**DESCRIPTION OF THE TASK**:
The response must restate the data exactly, with nothing left out.

Saved entries:
BEGIN

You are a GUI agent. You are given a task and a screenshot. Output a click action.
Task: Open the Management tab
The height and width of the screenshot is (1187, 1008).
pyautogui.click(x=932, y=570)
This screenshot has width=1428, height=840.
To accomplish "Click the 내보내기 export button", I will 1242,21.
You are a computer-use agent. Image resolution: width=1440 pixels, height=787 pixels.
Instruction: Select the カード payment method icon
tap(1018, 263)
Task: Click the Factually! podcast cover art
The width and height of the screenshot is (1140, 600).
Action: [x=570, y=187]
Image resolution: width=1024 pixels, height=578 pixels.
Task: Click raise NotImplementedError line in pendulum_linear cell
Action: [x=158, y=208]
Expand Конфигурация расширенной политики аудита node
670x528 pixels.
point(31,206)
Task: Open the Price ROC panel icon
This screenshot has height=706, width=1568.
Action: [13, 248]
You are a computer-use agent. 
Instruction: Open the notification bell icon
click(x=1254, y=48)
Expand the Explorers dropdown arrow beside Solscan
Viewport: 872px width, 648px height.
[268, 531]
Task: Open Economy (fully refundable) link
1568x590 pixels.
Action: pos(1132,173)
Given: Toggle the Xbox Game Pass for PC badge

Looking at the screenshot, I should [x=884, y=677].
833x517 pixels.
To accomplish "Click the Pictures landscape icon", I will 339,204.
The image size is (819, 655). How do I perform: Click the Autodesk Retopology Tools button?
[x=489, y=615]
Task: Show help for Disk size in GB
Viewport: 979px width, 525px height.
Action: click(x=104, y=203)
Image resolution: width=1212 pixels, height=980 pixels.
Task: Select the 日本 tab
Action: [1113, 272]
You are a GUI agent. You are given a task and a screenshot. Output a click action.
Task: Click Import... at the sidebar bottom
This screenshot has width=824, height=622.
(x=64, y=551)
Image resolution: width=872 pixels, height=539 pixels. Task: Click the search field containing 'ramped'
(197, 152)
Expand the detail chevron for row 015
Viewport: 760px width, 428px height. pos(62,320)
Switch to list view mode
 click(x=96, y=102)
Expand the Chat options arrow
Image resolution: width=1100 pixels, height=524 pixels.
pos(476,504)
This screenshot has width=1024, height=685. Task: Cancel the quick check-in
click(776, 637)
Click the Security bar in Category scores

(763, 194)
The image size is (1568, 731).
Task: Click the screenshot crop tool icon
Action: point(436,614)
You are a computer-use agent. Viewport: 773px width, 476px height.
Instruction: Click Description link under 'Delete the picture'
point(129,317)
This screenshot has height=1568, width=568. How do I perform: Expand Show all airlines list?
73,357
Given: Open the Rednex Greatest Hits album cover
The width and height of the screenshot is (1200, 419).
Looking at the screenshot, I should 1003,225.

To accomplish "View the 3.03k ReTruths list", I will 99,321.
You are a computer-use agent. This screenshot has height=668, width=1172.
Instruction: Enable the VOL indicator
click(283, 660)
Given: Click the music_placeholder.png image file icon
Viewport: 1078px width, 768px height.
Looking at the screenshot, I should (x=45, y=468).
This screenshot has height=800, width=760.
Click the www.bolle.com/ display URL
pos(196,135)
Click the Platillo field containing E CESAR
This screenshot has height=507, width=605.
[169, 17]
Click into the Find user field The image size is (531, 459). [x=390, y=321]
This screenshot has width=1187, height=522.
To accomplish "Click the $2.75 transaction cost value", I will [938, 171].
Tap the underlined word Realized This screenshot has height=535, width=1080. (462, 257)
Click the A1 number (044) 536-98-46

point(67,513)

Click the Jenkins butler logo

END

**EXERCISE RESULT**:
You are a GUI agent. You are given a task and a screenshot. Output a click action.
Task: Open the Management tab
The height and width of the screenshot is (1187, 1008).
pyautogui.click(x=932, y=570)
This screenshot has width=1428, height=840.
To accomplish "Click the 내보내기 export button", I will 1242,21.
You are a computer-use agent. Image resolution: width=1440 pixels, height=787 pixels.
Instruction: Select the カード payment method icon
tap(1018, 263)
Task: Click the Factually! podcast cover art
The width and height of the screenshot is (1140, 600).
Action: [x=570, y=187]
Image resolution: width=1024 pixels, height=578 pixels.
Task: Click raise NotImplementedError line in pendulum_linear cell
Action: [x=158, y=208]
Expand Конфигурация расширенной политики аудита node
670x528 pixels.
point(31,206)
Task: Open the Price ROC panel icon
This screenshot has height=706, width=1568.
Action: [13, 248]
You are a computer-use agent. 
Instruction: Open the notification bell icon
click(x=1254, y=48)
Expand the Explorers dropdown arrow beside Solscan
Viewport: 872px width, 648px height.
[268, 531]
Task: Open Economy (fully refundable) link
1568x590 pixels.
Action: pos(1132,173)
Given: Toggle the Xbox Game Pass for PC badge

Looking at the screenshot, I should [x=884, y=677].
833x517 pixels.
To accomplish "Click the Pictures landscape icon", I will 339,204.
The image size is (819, 655). How do I perform: Click the Autodesk Retopology Tools button?
[x=489, y=615]
Task: Show help for Disk size in GB
Viewport: 979px width, 525px height.
Action: click(x=104, y=203)
Image resolution: width=1212 pixels, height=980 pixels.
Task: Select the 日本 tab
Action: [1113, 272]
You are a GUI agent. You are given a task and a screenshot. Output a click action.
Task: Click Import... at the sidebar bottom
This screenshot has width=824, height=622.
(x=64, y=551)
Image resolution: width=872 pixels, height=539 pixels. Task: Click the search field containing 'ramped'
(197, 152)
Expand the detail chevron for row 015
Viewport: 760px width, 428px height. pos(62,320)
Switch to list view mode
 click(x=96, y=102)
Expand the Chat options arrow
Image resolution: width=1100 pixels, height=524 pixels.
pos(476,504)
This screenshot has width=1024, height=685. Task: Cancel the quick check-in
click(776, 637)
Click the Security bar in Category scores

(763, 194)
The image size is (1568, 731).
Task: Click the screenshot crop tool icon
Action: point(436,614)
You are a computer-use agent. Viewport: 773px width, 476px height.
Instruction: Click Description link under 'Delete the picture'
point(129,317)
This screenshot has height=1568, width=568. How do I perform: Expand Show all airlines list?
73,357
Given: Open the Rednex Greatest Hits album cover
The width and height of the screenshot is (1200, 419).
Looking at the screenshot, I should 1003,225.

To accomplish "View the 3.03k ReTruths list", I will 99,321.
You are a computer-use agent. This screenshot has height=668, width=1172.
Instruction: Enable the VOL indicator
click(283, 660)
Given: Click the music_placeholder.png image file icon
Viewport: 1078px width, 768px height.
Looking at the screenshot, I should (x=45, y=468).
This screenshot has height=800, width=760.
Click the www.bolle.com/ display URL
pos(196,135)
Click the Platillo field containing E CESAR
This screenshot has height=507, width=605.
[169, 17]
Click into the Find user field The image size is (531, 459). [x=390, y=321]
This screenshot has width=1187, height=522.
To accomplish "Click the $2.75 transaction cost value", I will [938, 171].
Tap the underlined word Realized This screenshot has height=535, width=1080. (462, 257)
Click the A1 number (044) 536-98-46

point(67,513)

Click the Jenkins butler logo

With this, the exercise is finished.